In general, ultrasonic treatment (both conventional and focused) has a positive effect on cellulose yields. According to Chagas et al. [12], this can be explained by the acoustic cavitation induced by ultrasound. Cavitation generates heat and promotes the emission of excited species, which then facilitates the relaxation of the biomass surface and causes bond breakage, primarily in regions with defects in the crystalline lattice.

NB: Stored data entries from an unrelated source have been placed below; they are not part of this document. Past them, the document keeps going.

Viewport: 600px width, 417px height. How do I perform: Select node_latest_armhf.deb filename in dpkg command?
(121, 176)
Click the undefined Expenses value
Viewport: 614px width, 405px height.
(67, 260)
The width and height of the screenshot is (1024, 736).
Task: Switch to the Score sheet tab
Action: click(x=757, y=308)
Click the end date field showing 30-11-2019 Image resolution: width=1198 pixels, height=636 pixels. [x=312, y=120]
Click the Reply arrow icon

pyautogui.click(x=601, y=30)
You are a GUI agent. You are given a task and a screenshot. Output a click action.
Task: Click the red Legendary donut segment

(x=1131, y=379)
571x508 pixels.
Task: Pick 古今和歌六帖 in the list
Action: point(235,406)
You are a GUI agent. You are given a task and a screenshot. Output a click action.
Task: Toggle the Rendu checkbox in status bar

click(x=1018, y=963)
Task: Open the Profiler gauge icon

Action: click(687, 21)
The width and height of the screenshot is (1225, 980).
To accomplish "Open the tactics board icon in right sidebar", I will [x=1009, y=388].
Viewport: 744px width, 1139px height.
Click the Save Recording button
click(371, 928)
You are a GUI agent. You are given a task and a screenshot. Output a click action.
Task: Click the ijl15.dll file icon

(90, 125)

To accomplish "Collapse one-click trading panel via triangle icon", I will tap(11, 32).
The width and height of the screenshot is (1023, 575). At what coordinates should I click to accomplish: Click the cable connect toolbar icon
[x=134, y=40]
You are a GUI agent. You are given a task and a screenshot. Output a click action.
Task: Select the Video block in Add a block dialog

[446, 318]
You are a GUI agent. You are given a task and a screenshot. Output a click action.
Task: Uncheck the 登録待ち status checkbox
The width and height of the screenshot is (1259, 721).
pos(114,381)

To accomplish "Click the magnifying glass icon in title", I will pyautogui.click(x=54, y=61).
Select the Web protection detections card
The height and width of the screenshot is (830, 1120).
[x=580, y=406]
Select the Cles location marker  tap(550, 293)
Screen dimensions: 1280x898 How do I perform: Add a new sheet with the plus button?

Analysis of the obtained results revealed that all methods implemented for cellulose extraction successfully removed lignin completely, demonstrating significant efficiency in this regard. However, there are notable differences in the cellulose content achieved with each method. The CE-Na25, CE-Na30, CU-Na25, CU-Na30, and FU-Na30 samples exhibited remarkably high cellulose percentages, with some exceeding 90%. On the other hand, ultrasound-assisted methods, as observed in the CU-H08 and FU-H08 samples, also showed high cellulose contents, although slightly lower than those obtained with the non-ultrasound-assisted methods mentioned previously.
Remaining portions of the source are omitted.